So mainly the contribution has come from the price increase in ethanol in Tamil Nadu and Karnataka. As far as the revenue is concerned about 268 crores, 224 crores of the corresponding previous year quarter. So as far as the neutral segment is concerned, the Indian operations current quarter turnover was about 9 crores against the 10 crores in the corresponding period of the previous year. The consolidated level, the turnover is about 60 crores against the 70 crores in the corresponding period of the previous. As far as the refinery business is concerned, the revenue or the gross the total revenue is about 1019 crores against the 899 crores of the previous period.

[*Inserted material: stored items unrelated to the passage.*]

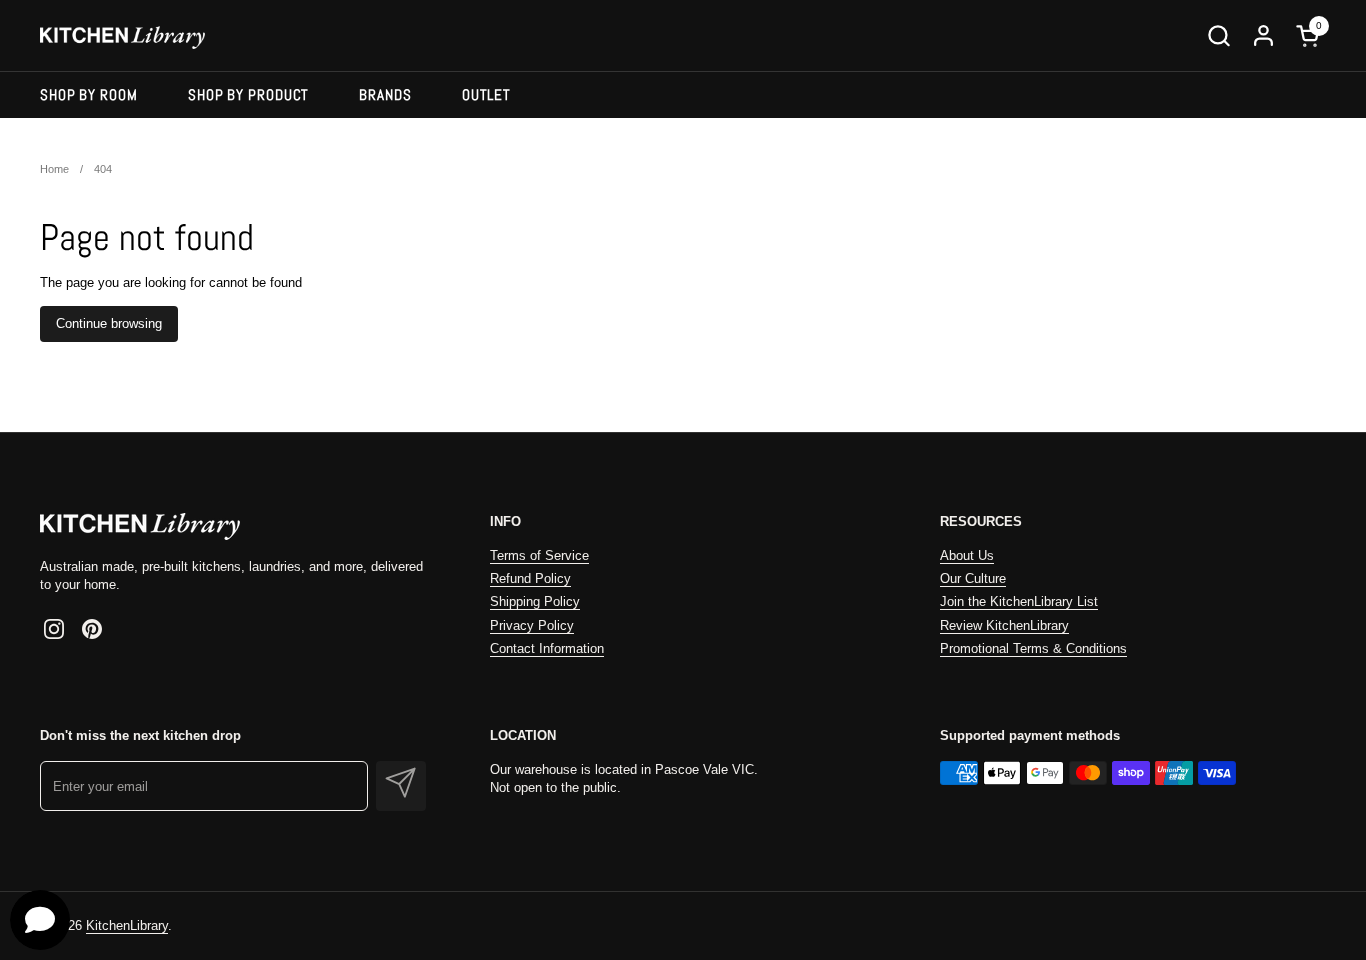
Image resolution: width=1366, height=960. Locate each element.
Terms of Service (539, 555)
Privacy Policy (532, 625)
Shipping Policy (535, 601)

As far as the loss is concerned about 99 crores against 9 crores in the corresponding previous period. Refined sugar Production is about 1.17 lakhs metric tons against previous period 2.49 lakh metric tons. Refined sugar sales is about 2.05 lakhs metric tons against the previous period is a 1.5 lakhs metric times. So the inter corporate deposit which is given by the 200 crores by the year it remains the same. As far as external borrowing is concerned about 590 crores against the previous previous period is about 95 crores. So as far as EBITDA is concerned for the current quarter It’s a negative about 38 before exception about 38.12 crores against the corresponding previous period is about 56.21 crores is the profit EBAT before exceptional will be about 49.31 current quarter compared to the previous period it is a 45.53 crores of profit.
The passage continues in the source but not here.